When people think of healthcare professionals, their thoughts may go straight to patient care. However, there are a number of potential healthcare careers that are not in clinical positions. Non-clinical healthcare professionals have a variety of interesting career opportunities, whether they are at the start of their healthcare careers or looking for a change.
Understanding Non-Clinical Healthcare Careers
Healthcare is always evolving, so new positions are created all the time. Some of the non-clinical healthcare careers do not even require a degrees in traditional healthcare education such as nursing. Here are some degrees at different levels of higher education that can lead to healthcare careers outside of direct patient care.
Bachelor of Science in Health Sciences
One of the best things about enrolling in a Bachelor of Science in Health Sciences program is that there are a variety of career opportunities available across different fields. This makes the degree program a good match for people who want to work outside of direct patient care.

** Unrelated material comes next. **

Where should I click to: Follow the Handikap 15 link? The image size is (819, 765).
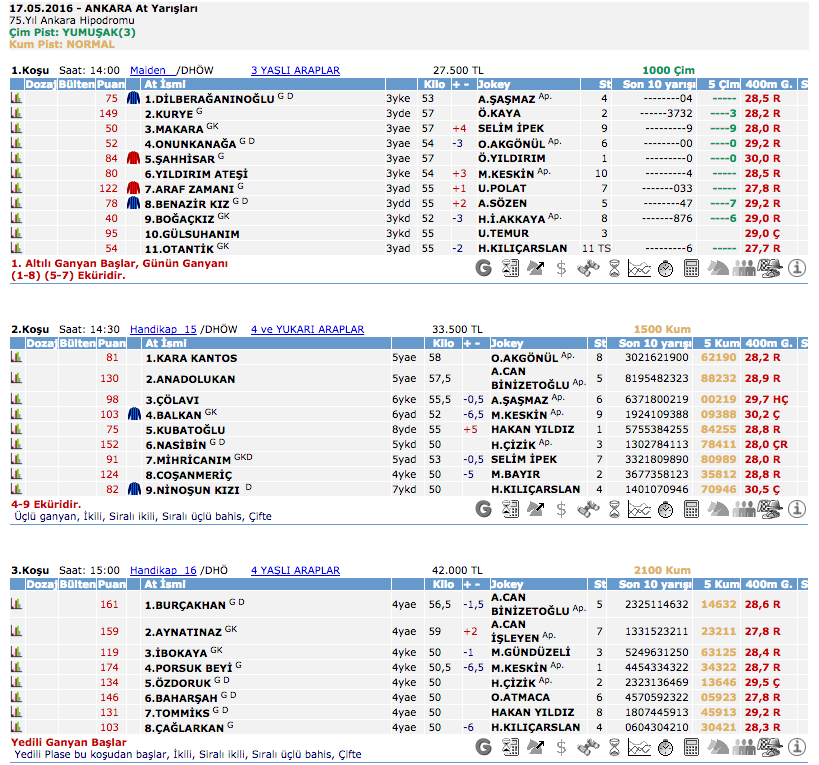(163, 329)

This program offers multiple paths, depending on the student’s area of interest. Students who want to go on to graduate education can use this program as a foundation, completing prerequisite coursework for their next steps.

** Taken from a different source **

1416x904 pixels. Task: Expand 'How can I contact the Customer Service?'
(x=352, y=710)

Health Informatics is another option that can work well for professionals who want to move away from patient care. A Bachelor’s degree in Health Science can be the beginning of a career in electronic health records (EHR). Other career options for non-clinical nurses that can begin with this degree include research positions and public health.
Online Master of Public Health
Public health is a field that non-clinical healthcare professionals can really excel in. Instead of treating an individual patient, public health careers allow you to impact the health of a large group of people.
There are different areas of public health that students can focus on, depending on what sort of career field they are most interested in. Students can focus on subjects like epidemiology, biostatistics, environmental health, health services administration or social and behavioral sciences.
Graduate level education in public health opens up a larger number of career opportunities, as some positions may require a master’s degree. Students should always look for the education requirements of their desired career paths. Also, keep in mind that higher levels of education may lead to higher salary ranges.
Public health careers are a great fit for non-clinical interests because they build upon the skills that healthcare workers already have. These include skills like helping people and problem-solving. The public health career path may lead to improving the health of rural communities or working to prevent international epidemics. Graduates may work with hospitals to improve profits during times of reform or analyze health data. The data is then used to make large scale improvements in preventing illness and improving health.
A career in public health can also involve non-clinical healthcare professionals working with companies to improve employee health. This is typically done in order to keep health insurance costs under control. They also may work in a similar fashion with hospitals, government agencies, businesses or non-profit organizations. Together, they work to figure out preventative measures for large groups of people.
There are many areas to consider when thinking about a career change. However, whenever you might be ready to make a career change away from patient care, you could still make a major difference in the health of a population.